### Belge Bölümü
....

İYİ Parti Sözcüsü Kürşat Zorlu, Merkez Bankası Başkanı Hafize Gaye Erkan ile gündeme gelen iddialarla ilgili, "Ülkeyi düştüğü enflasyon kuyusundan çıkaracak politikaları uygulayacak ana aktörlerden biri olan Merkez Bankası Başkanı’nı seçerken hiç mi doğru düzgün bir araştırma yapmadınız. Son iddiaların ardından artık Merkez Bankası Başkanı’nın asıl işinden uzaklaştığı ve artık Hazine ve Maliye Bakanlığı ile Merkez Bankası’nın uyum sorunu yaşadığı anlaşılmaktadır. Biz buradan siyasi iktidarı uyarıyoruz, her şey daha da içinden çıkılmaz bir hal almadan gereğini yapın ve ülkemizin itibarını kurtarın. İYİ parti olarak beklentimiz de Hafize Gaye Erkan ve ailesine yönelik iddialara olarak milletimizin derhal aydınlatılması ve onun ardından gereğinin yapılmasıdır" dedi.
Kürşat Zorlu, bugün partisinin genel merkezinde düzenlediği basın toplantısında gündeme ilişkin değerlendirmelerde bulundu. Zorlu, şunları söyledi:
"Emeklilerin kendilerinin yılı olan 2024’e nasıl girdiklerine bir bakalım. Geçen yıl 7 bin 500 TL ile geçinemediğinden dert yanan emeklilerin aylığı 10 bin TL’ye çıktı ve gerçekleşen artış oranı yüzde 33,3 oysa bu yıl enflasyon yüzde 64,8. Peki bu yıl Mayıs- Haziran gibi hangi düzeye çıkacak enflasyon? Yüzde 70’in üzerine. O zaman çok basit bir matematik yapalım. Yüzde 33,3 artış oranı yüzde 65’ten veya yüzde 75’ten küçük mü, değil mi? Demek ki emekliler enflasyona ezilerek girdiği 2024’e bu sonuca rahatlıkla ulaşabiliyoruz. Sayın Erdoğan’ın emeklilere ilk müjdesinin de aslı budur. Rakamları eğip bükmeye, gündemi değiştirmeye çalışsalar da gerçekler budur. Sayın Cumhurbaşkanı’nın emekliler yılı ilan ettiği 2024 yılı emeklinin maaşıyla ev kirasını, faturalarını ödeyemediği ikinci bir işte çalıştığı yokluk ve açlıkla mücadele ettiği bir utanç yılı olarak maalesef başlamıştır.

....

### Alıştırma Verileri
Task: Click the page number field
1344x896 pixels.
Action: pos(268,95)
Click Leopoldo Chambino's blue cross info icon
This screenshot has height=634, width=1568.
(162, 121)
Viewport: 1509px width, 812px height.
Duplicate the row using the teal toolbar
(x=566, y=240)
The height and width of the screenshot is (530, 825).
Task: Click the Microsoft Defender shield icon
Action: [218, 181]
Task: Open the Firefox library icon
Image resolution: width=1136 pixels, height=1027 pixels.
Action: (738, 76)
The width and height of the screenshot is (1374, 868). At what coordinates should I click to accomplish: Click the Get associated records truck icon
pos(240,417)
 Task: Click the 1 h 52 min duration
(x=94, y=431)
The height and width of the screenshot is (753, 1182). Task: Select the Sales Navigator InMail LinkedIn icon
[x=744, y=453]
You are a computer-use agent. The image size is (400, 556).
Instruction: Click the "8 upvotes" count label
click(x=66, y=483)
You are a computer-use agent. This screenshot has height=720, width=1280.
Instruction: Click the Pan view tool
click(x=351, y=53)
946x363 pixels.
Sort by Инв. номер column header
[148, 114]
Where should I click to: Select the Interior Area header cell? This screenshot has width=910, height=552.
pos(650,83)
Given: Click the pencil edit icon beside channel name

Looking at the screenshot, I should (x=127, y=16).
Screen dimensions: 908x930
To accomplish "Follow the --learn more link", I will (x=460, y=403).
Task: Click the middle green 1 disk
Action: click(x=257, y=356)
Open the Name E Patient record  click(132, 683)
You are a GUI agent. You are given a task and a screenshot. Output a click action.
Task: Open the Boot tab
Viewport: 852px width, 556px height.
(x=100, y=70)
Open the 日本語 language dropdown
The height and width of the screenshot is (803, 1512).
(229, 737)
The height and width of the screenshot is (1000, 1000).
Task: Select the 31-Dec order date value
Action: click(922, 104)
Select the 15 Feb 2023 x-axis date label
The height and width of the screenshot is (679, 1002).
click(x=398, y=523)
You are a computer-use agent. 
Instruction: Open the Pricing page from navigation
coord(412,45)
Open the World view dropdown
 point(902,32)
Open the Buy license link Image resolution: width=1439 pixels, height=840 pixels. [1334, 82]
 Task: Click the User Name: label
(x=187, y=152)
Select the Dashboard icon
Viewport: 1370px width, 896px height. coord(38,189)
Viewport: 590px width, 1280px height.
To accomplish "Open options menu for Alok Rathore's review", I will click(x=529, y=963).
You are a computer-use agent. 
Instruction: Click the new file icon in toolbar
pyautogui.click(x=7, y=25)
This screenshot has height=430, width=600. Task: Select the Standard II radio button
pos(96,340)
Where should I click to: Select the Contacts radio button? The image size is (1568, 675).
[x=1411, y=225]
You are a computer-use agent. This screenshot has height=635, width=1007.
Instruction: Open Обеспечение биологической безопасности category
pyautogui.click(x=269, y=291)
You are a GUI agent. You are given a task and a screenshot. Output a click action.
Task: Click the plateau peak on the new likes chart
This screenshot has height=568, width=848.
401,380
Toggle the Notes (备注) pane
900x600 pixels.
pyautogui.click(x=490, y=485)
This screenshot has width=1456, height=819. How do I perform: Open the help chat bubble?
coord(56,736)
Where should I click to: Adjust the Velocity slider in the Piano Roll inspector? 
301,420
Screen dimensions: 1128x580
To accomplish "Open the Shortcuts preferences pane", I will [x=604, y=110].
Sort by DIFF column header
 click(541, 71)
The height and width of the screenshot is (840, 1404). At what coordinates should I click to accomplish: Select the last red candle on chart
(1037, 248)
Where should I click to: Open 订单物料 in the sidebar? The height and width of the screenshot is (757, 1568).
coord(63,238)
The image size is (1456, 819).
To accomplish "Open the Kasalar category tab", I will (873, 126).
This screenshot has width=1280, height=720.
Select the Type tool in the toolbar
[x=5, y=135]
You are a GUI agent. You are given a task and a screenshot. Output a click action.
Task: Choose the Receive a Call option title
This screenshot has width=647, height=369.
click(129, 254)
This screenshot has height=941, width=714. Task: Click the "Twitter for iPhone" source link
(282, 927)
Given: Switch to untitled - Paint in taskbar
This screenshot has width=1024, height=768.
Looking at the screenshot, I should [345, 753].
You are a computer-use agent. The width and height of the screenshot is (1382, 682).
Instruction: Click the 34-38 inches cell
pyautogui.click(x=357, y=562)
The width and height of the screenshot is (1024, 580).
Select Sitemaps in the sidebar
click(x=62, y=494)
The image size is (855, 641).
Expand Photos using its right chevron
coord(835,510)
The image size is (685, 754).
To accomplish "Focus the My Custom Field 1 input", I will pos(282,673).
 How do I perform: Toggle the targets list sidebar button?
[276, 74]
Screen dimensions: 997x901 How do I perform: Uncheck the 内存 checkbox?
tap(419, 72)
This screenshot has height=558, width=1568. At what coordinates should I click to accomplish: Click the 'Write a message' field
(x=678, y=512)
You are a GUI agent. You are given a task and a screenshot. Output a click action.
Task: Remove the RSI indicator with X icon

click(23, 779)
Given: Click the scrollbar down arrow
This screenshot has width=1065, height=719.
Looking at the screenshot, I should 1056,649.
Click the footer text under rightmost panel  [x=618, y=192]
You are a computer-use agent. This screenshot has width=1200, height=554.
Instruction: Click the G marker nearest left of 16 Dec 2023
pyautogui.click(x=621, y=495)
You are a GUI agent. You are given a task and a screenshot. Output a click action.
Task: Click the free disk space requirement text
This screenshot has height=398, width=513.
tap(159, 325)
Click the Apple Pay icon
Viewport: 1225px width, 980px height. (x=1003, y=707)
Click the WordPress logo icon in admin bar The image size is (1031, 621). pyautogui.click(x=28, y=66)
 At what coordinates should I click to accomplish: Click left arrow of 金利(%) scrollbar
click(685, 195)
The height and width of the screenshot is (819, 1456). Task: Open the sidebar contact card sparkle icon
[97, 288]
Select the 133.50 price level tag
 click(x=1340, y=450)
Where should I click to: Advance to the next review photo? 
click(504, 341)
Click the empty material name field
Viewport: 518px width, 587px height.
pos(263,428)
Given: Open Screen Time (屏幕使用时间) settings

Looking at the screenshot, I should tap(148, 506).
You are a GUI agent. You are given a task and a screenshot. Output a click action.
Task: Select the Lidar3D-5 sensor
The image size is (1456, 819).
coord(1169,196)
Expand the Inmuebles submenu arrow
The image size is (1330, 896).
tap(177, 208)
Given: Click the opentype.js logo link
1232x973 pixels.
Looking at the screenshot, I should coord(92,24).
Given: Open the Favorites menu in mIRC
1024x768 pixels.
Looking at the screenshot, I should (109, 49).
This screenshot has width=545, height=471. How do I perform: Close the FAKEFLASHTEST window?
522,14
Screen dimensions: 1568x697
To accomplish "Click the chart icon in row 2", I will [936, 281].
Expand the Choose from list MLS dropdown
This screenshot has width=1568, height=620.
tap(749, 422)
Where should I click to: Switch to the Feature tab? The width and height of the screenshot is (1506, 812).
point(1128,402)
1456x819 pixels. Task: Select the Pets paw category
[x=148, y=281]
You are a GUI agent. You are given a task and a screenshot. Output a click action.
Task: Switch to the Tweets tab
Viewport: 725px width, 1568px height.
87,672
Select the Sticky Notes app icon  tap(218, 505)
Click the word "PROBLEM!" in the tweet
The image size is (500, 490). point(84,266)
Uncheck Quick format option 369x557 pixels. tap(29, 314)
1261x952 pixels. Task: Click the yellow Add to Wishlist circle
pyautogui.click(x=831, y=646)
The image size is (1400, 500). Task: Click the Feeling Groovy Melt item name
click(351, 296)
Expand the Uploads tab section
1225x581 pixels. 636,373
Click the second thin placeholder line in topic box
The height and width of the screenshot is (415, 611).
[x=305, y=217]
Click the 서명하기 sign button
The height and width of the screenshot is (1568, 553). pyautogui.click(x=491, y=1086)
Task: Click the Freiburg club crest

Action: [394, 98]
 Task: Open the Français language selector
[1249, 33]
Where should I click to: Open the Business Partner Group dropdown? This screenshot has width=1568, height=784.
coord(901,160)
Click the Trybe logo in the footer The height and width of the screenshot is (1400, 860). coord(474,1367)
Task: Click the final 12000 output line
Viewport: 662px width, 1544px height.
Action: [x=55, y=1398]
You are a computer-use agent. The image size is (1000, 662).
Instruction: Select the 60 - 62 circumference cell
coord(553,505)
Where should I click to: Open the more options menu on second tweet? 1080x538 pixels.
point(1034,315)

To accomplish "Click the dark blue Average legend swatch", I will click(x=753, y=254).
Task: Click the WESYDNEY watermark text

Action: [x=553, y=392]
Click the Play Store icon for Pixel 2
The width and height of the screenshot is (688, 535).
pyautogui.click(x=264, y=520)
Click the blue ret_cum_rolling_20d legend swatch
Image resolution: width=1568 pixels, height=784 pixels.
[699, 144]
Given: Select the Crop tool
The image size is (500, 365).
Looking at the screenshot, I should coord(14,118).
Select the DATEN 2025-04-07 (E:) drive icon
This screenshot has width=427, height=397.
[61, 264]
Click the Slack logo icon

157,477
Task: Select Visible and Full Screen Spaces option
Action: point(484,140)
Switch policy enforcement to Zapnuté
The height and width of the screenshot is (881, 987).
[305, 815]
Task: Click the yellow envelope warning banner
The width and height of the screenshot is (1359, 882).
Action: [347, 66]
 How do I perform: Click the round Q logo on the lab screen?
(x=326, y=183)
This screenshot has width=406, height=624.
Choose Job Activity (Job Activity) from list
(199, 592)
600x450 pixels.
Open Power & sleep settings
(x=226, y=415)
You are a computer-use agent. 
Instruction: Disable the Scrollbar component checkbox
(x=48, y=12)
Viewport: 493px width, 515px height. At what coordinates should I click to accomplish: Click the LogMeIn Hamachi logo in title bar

....

### Yapılacak İşlemler
#1 Belge bölümüne göre aşağıdaki soruları yanıtlayın:
(a) Kürşat Zorlu basın toplantısını nerede düzenledi?
(b) Emeklilerin aylığı kaç TL'ye çıktı?
(c) Bu yılki enflasyon oranı yüzde kaç olarak veriliyor?
#2 Lütfen kayıtlarda "At what coordinates should I click to accomplish: Click left" ifadesini içeren satırdan başlayıp "Looking at the screenshot, I should coord(92,24)." ifadesini içeren satıra kadar, iki uçtaki satırlar da dahil olmak üzere, satırları aynen çoğaltın.

### Görev Yanıtları
#1
(a) Partisinin genel merkezinde.
(b) 10 bin TL'ye.
(c) Yüzde 64,8.

#2
 At what coordinates should I click to accomplish: Click left arrow of 金利(%) scrollbar
click(685, 195)
The height and width of the screenshot is (819, 1456). Task: Open the sidebar contact card sparkle icon
[97, 288]
Select the 133.50 price level tag
 click(x=1340, y=450)
Where should I click to: Advance to the next review photo? 
click(504, 341)
Click the empty material name field
Viewport: 518px width, 587px height.
pos(263,428)
Given: Open Screen Time (屏幕使用时间) settings

Looking at the screenshot, I should tap(148, 506).
You are a GUI agent. You are given a task and a screenshot. Output a click action.
Task: Select the Lidar3D-5 sensor
The image size is (1456, 819).
coord(1169,196)
Expand the Inmuebles submenu arrow
The image size is (1330, 896).
tap(177, 208)
Given: Click the opentype.js logo link
1232x973 pixels.
Looking at the screenshot, I should coord(92,24).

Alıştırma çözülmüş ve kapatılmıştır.